** Opening DATA LISTING block **
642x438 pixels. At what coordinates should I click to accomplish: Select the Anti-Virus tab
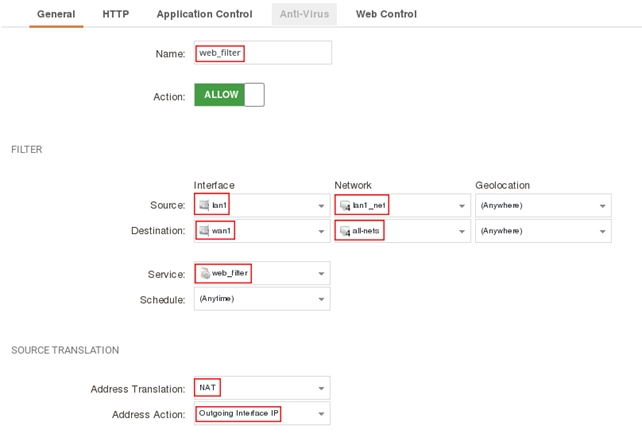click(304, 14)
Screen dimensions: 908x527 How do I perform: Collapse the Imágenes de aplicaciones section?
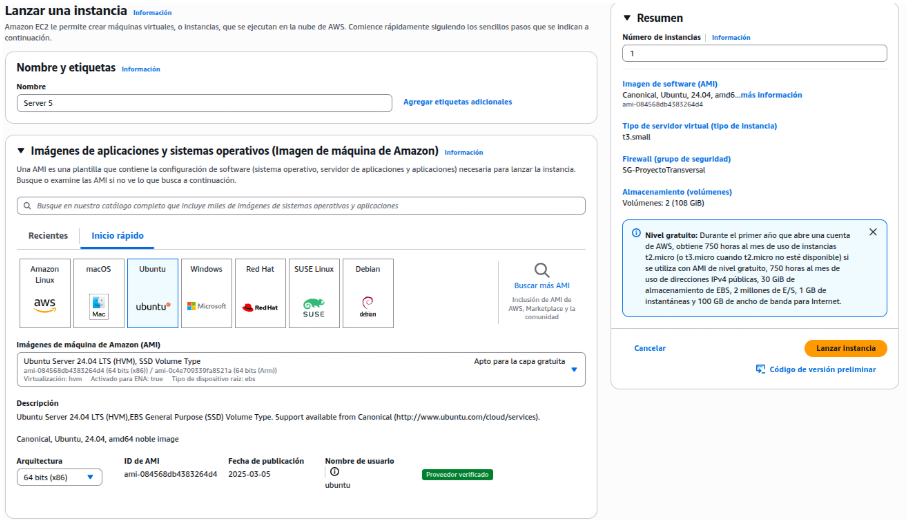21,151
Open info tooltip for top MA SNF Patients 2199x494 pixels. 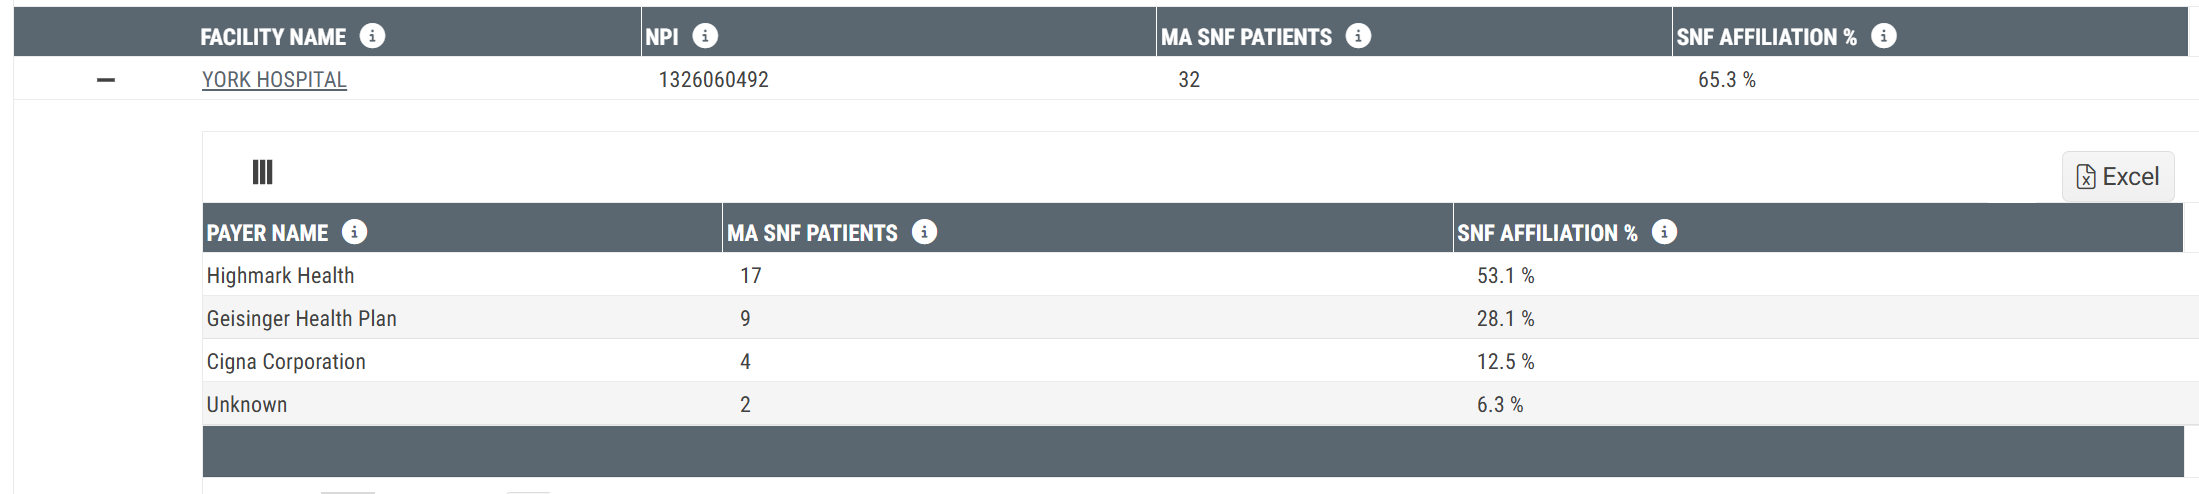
** Closing DATA LISTING block **
** Opening DATA LISTING block **
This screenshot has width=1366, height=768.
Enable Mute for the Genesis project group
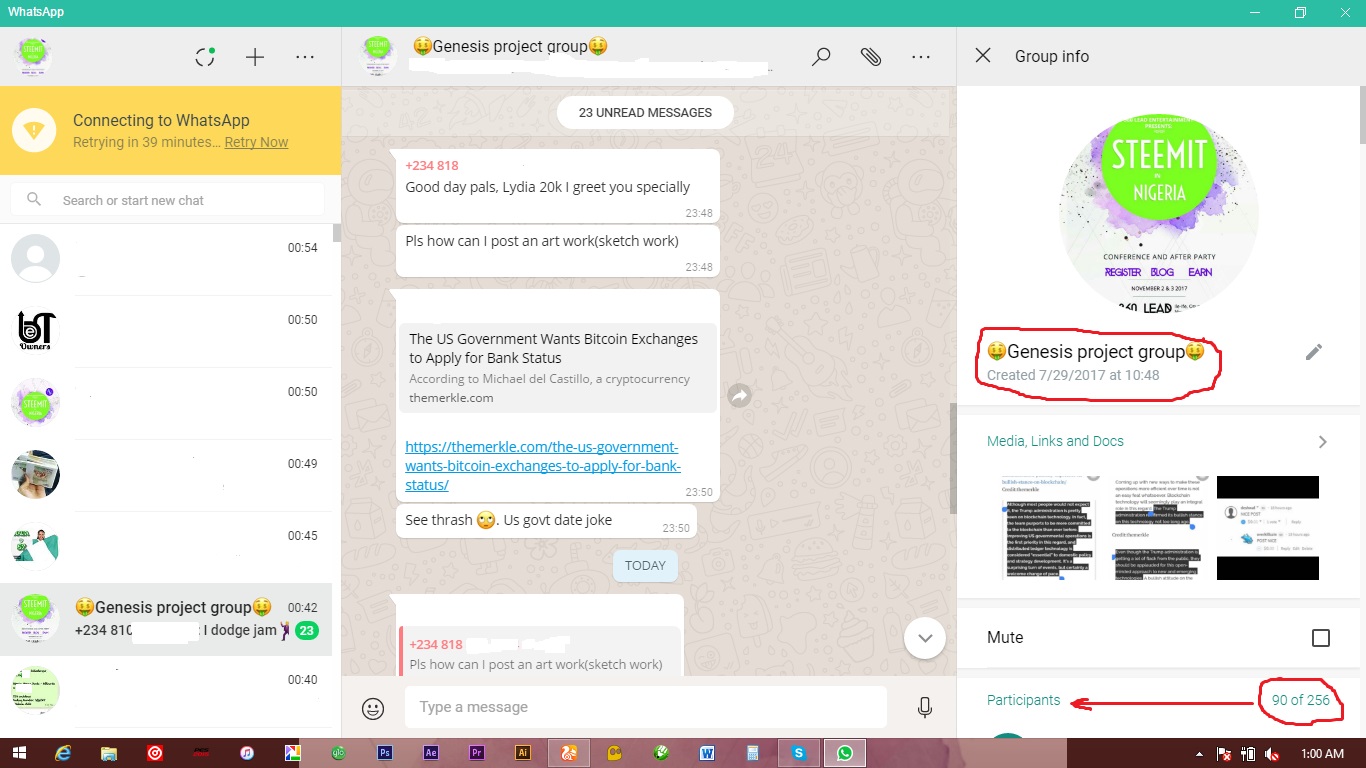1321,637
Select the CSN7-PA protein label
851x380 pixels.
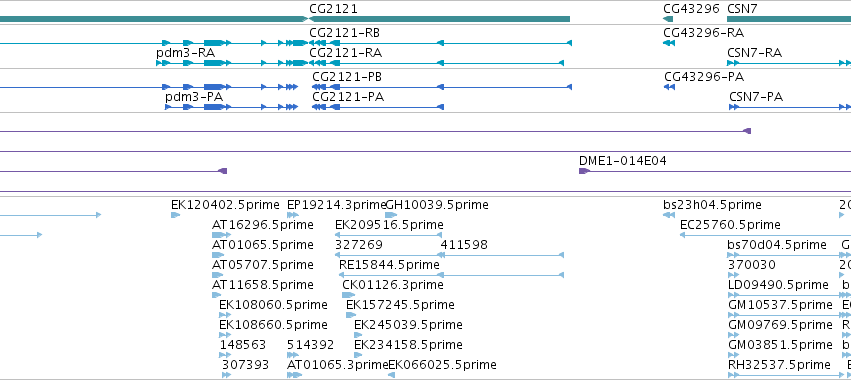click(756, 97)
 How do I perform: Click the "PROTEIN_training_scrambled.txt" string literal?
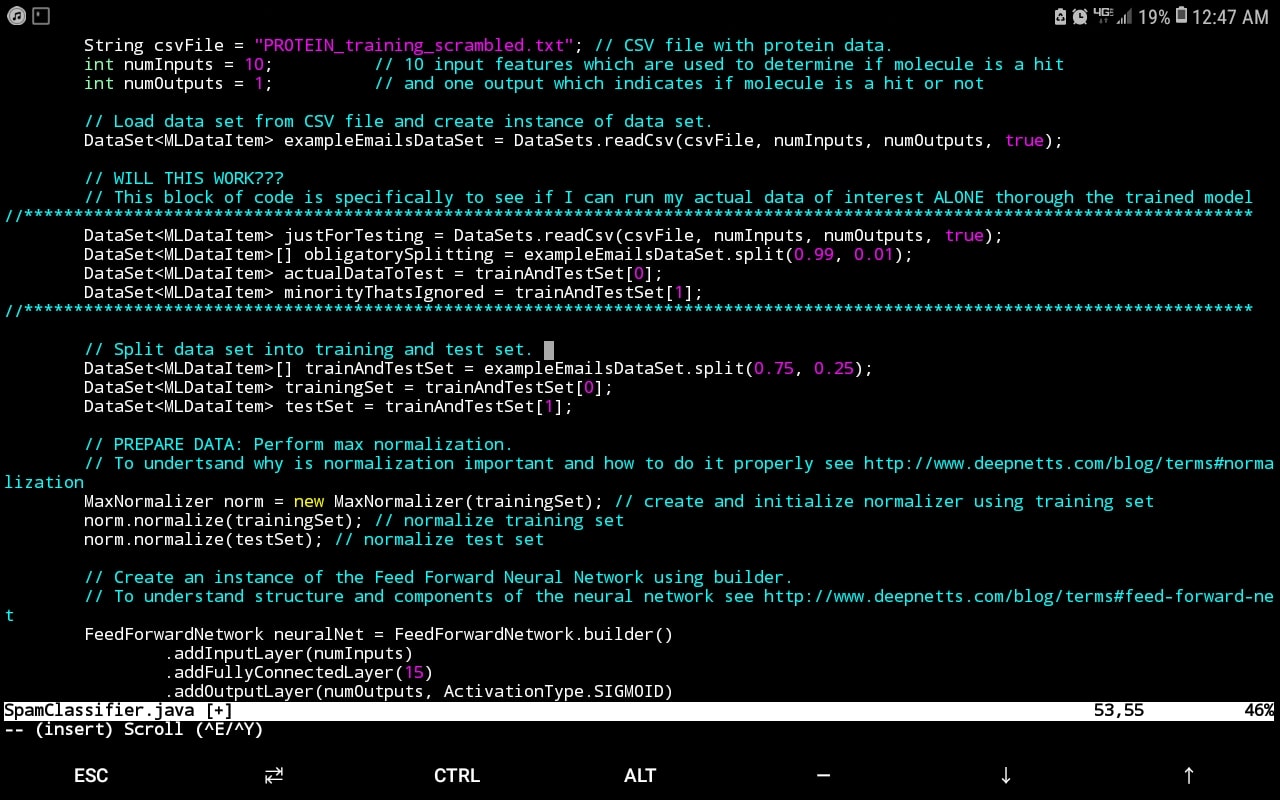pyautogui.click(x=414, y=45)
** Closing DATA LISTING block **
Find where the line with "642x438 pixels. At" sits in the material above and where the line with "Open info tooltip" sits. Set down exactly the lines from the first to the second, both included and nothing else, without pictures.

▶ [SOLUTION]
642x438 pixels. At what coordinates should I click to accomplish: Select the Anti-Virus tab
click(304, 14)
Screen dimensions: 908x527 How do I perform: Collapse the Imágenes de aplicaciones section?
21,151
Open info tooltip for top MA SNF Patients 2199x494 pixels. 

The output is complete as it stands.